Migrants' train stops at town west of Budapest

A train full of migrants has stopped at a town west of Budapest after finally being allowed to leave the Hungarian capital.

Migrants' train stops at town west of Budapest

A train full of migrants has stopped at a town west of Budapest after finally being allowed to leave the Hungarian capital.

It follows a two-day stand-off between the refugees and police at the Keleti station in the Hungarian capital.

The migrants have been taken from the carriages at Bicske and moved into an underpass by officers.

Hungary’s railway company said it had suspended all direct trains from the Hungarian capital to western destinations “in the interests of railway transport security”.

Police later peacefully cleared roughly 900 migrants from one train, many of whom sat down on the platforms to wait. Another train then left with migrants, stopping in the town of Bicske, 22 miles west of Budapest, where one of Hungary’s refugee camps is located.

Earlier, Hungary’s president slammed Germany and EU leaders for a lacking urgency in dealing with Europe’s migrant crisis.

The question of how to defuse the human gridlock in Hungary was being hotly debated in Brussels at a meeting between EU leaders and Hungary’s anti-immigrant prime minister, Viktor Orban.

Hungary, which for months had done little to prevent applicants from head west after short bureaucratic delays, now says it won’t let more migrants deeper into the European Union.

“We Hungarians are full of fear.
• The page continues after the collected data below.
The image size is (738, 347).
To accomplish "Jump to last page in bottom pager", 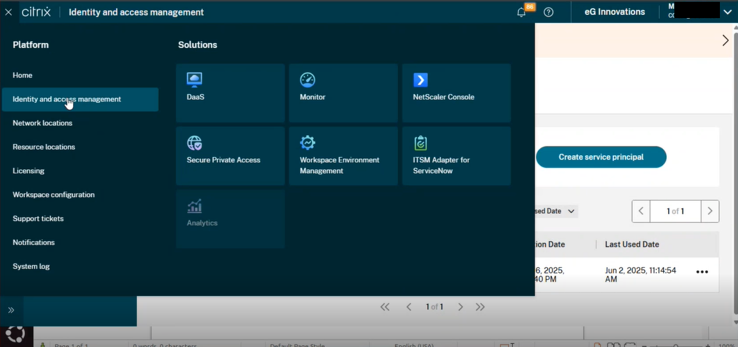I will (x=480, y=307).
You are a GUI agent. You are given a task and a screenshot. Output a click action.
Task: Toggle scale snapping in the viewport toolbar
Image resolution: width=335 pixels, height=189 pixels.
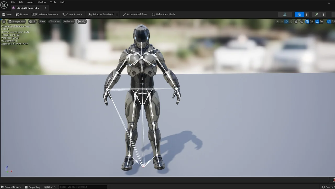[329, 22]
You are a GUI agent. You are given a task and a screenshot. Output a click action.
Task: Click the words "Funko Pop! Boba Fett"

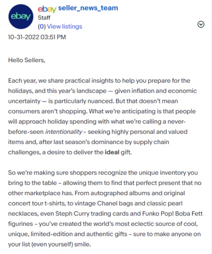[172, 214]
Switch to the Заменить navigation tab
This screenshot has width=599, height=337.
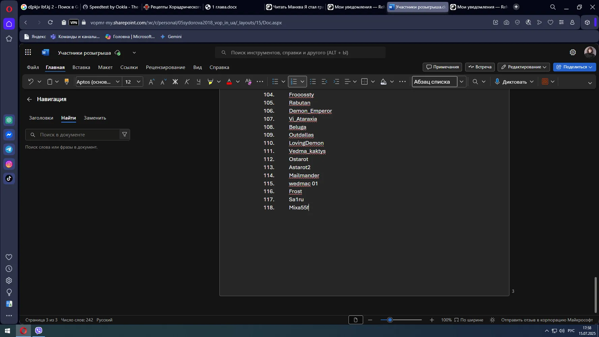(95, 118)
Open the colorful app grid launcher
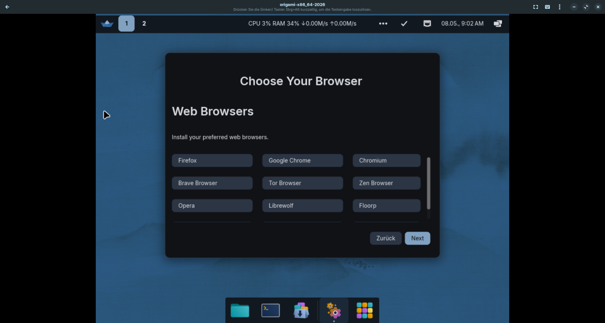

People in Europe are full of fear, because we see that European leaders, among them the prime ministers, are not capable of controlling the situation,” Mr Orban said.

Mr Orban blamed Germany and confirmed his government’s plan to send up to 3,500 troops to Hungary’s southern border with Serbia, stepping up efforts to stop as many migrants as possible from entering the country.

His top aide said 160,000 migrants had reached Hungary this year, nearly 90,000 of them since July 6.

The migrant “problem is not a European problem, the problem is a German problem, nobody would like to stay in Hungary,” Mr Orban said. “All of them would like to go to Germany.”

He vowed that Hungary would defend its borders strictly applying EU laws by fingerprinting and screening all migrants that cross into its territory.

Once the new measures are passed in parliament, he said, migrants and smugglers alike would be warned of what was to come.

The military deployment in one of several measures tightening migration laws and increasing penalties for human traffickers expected to be approved Friday by Hungarian lawmakers.

Mr Orban’s chief of staff, Janos Lazar urged Germany to help ease the situation at the Keleti train station. With an estimated 3,000 people camping outside it in the centre of Budapest, conditions have grown increasingly squalid despite the efforts of volunteers distributing water, food, medicine and disinfectants.

“We would like Germany, where the migrants want to go, to pull its own weight,” Mr Lazar said, suggesting the migrants go to the German embassy in Budapest and try to apply for a German entry visa.

“We believe this is primarily an immigration crisis, not a refugee crisis, and in this situation Europe can’t renounce defending its borders,” Mr Lazar told reporters in parliament.

On Wednesday, migrants had threatened to walk the 105 miles to the Austrian border if police would not let them board trains to their desired destinations in Austria and Germany.